Written task: Update the entries below by replacing "Stroke settings" with "Fill settings" and keeping every other line unchanged. Leave the pictures out of your answer.

## Start Dataset extract

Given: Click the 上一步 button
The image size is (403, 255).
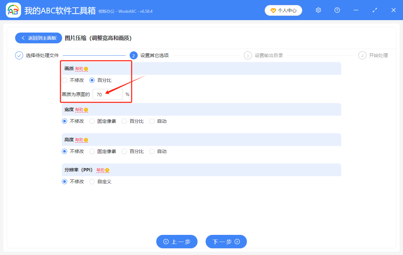Looking at the screenshot, I should click(177, 242).
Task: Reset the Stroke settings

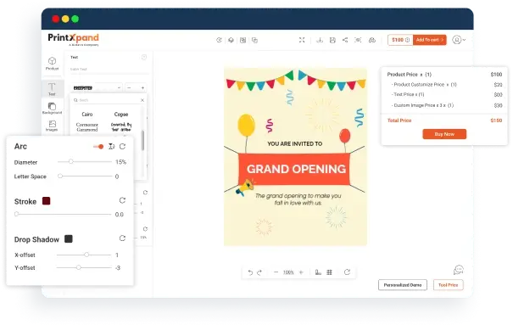Action: click(122, 200)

## End Dataset extract

Reply:
Given: Click the 上一步 button
The image size is (403, 255).
Looking at the screenshot, I should click(177, 242).
Task: Reset the Fill settings

Action: click(122, 200)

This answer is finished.